__CONSIGNE ÉCRITE__
D'après l'extrait source, combien d'alinéas l'amendement n° 39 prévoit-il pour remplacer les alinéas 2 à 5 ?

__EXTRAIT SOURCE__
M. le président. L’amendement n° 39, présenté par MM. Le Cam et Danglot, Mmes Didier, Schurch, Terrade et les membres du groupe communiste, républicain, citoyen et des sénateurs du Parti de gauche, est ainsi libellé :
Alinéas 2 à 5
Remplacer ces alinéas par sept alinéas ainsi rédigés :
« Art. L. 623-1. – Constitue une « variété », un ensemble végétal d’un taxon botanique du rang le plus bas connu.
« Génétiquement il convient de distinguer au moins deux grands types variétaux :
« 1° « Les variétés populations » composées d’individus aux caractères phénotypiques proches mais présentant encore une grande variabilité leur permettant d’évoluer selon les conditions de culture.
« 2° « Les variétés fixées ou combinaisons de variétés fixées » :
« - Définies par l’expression des caractères résultant d’un certain génotype ou d’une certaine combinaison de génotypes
« - Distinguées de tout autre ensemble végétal par l’expression d’au moins un desdits caractères
« - Considérées comme une entité eu égard à son aptitude à être reproduit conforme. »

__DONNÉES FOURNIES__
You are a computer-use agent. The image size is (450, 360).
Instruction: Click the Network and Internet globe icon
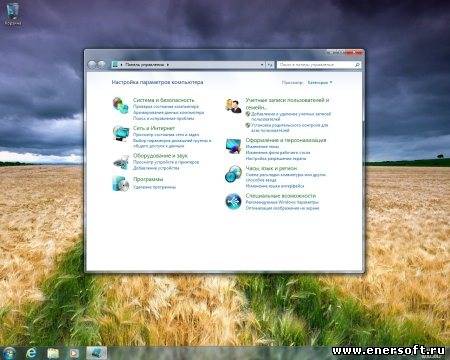pos(120,133)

__RÉPONSE APPORTÉE__
Sept alinéas.